> **Provided text**
OSMOTIC CONCENTRATION OF PRODUCED AND PROCESS WATER USING HOLLOW FIBER MEMBRANE

Abstract

The invention relates to a method and apparatus for treatment of produced or process water from hydrocarbon production to reduce the volume of the produced or process water while simultaneously reducing the salinity of a highly saline stream, for example, the brine from a seawater desalination plant. The method includes causing a feed stream comprising produced or process water to flow through the lumen of a hollow fiber osmotic membrane 4 which is immersed in an open channel 2 or tank of flowing draw solution 6 which has high salinity. In this way, water from the feed stream is drawn through the osmotic membrane 4 by an osmotic pressure differential caused by the difference in salinity between the feed stream and the draw solution 6.

Claims

1. A method for the treatment of produced or process water from hydrocarbon production to reduce the volume of the produced or process water, the method comprising: a) causing a feed stream comprising produced or process water to flow through a lumen of a hollow fiber osmotic membrane; b) causing a draw solution comprising saline water of higher salinity than the produced or process water to flow past the outside of the hollow fiber osmotic membrane; c) whereby water from the feed stream is drawn through the osmotic membrane by osmotic pressure differential caused by a difference in salinity between the feed stream and the draw solution; wherein d) the saline water flows in an open channel or tank and the hollow fiber osmotic membrane is arranged in an immersed membrane configuration in the open channel or tank.

2. The method claimed in claim 1 wherein the feed stream is passed through between 1,000 and 10,000,000 hollow fiber membranes, preferably between 50,000 and 1,000,000, in a combination of series and parallel arrangements.

3. The method claimed in claim 2 wherein the feed stream is passed through more than 2 hollow fiber membranes connected sequentially in series, such as between 2 and 40 fiber membranes in series.

4. The method claimed in claim 1 wherein the membrane is part of a membrane module, the module comprising a plurality, such as between 250 and 5,000, fiber membranes mounted therein with respective ends of the fiber membranes mounted in an inlet header and an outlet header of the module.

5. The method of claim 4, wherein two or more said membrane modules are arranged in a frame.

> **Raw data**
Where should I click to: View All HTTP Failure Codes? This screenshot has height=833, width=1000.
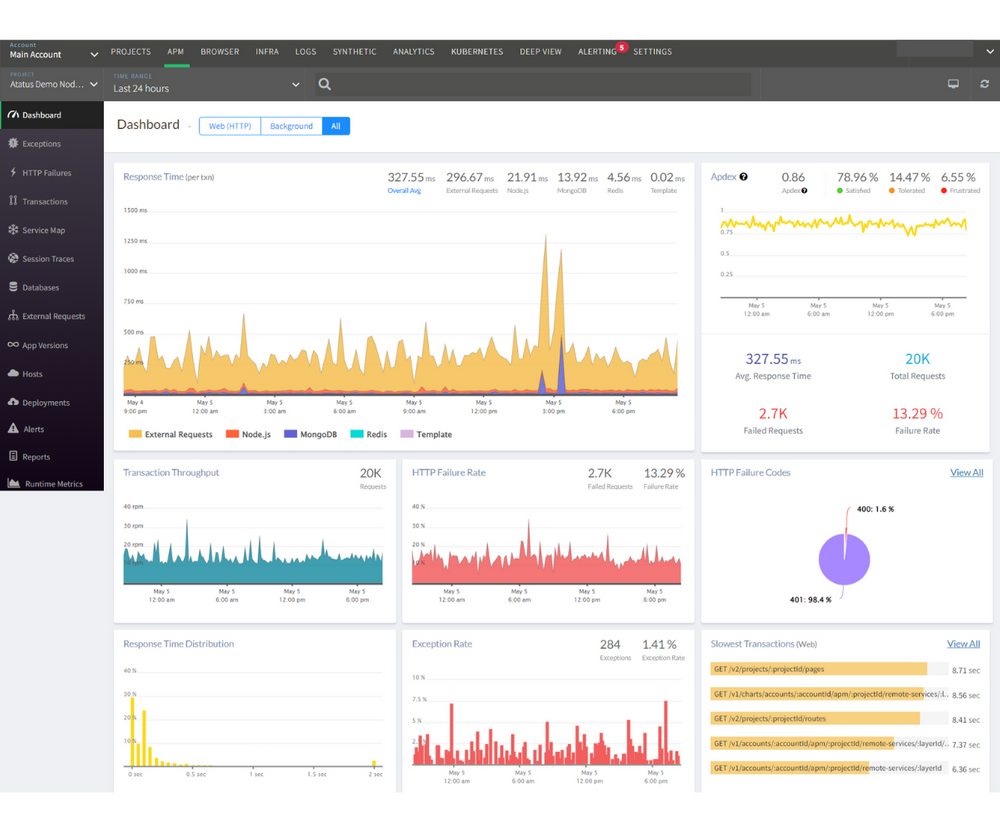966,472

> **Set tasks**
**1.** Copy everything in the membrane patent text from "The invention relates" down to "draw solution 6.".
**2.** In the membrane patent text, what range is given in claim 4 for the number of fiber membranes mounted in a module?
**3.** Carry the membrane patent text forward with the next claims, starting after claim 5.

> **Answers to the tasks**
**1.**
The invention relates to a method and apparatus for treatment of produced or process water from hydrocarbon production to reduce the volume of the produced or process water while simultaneously reducing the salinity of a highly saline stream, for example, the brine from a seawater desalination plant. The method includes causing a feed stream comprising produced or process water to flow through the lumen of a hollow fiber osmotic membrane 4 which is immersed in an open channel 2 or tank of flowing draw solution 6 which has high salinity. In this way, water from the feed stream is drawn through the osmotic membrane 4 by an osmotic pressure differential caused by the difference in salinity between the feed stream and the draw solution 6.

**2.** Between 250 and 5,000 fiber membranes.

**3.**
6. The method of claim 5, wherein the lumens of two or more fiber membranes in respective modules and/or respective frames communicate in series.

7. The method claimed in claim 1 wherein the volume of the produced or process water is reduced by more than 25%, optionally more than 50%.

8. The method claimed in claim 1 wherein the volume of the produced or process water is reduced by between 25% and 90%, for example between 50% and 75%.

9. The method claimed in claim 1 wherein the draw solution is seawater, saline effluent from a water desalination plant or hypersaline groundwater.

10. The method claimed in claim 1, further comprising taking the feed stream downstream of the osmotic membranes and injecting it into a disposal well.

11. The method claimed in claim 1, further comprising taking the feed stream downstream of the osmotic membranes and treating it further prior to disposal.

12. The method claimed in claim 1, further comprising taking the draw solution downstream of the osmotic membranes and passing it into a desalination process or into the sea.

13. The method as claimed in claim 1, wherein the osmotic pressure differential is in the range 5 to 250 bar, optionally 10 to 60 bar.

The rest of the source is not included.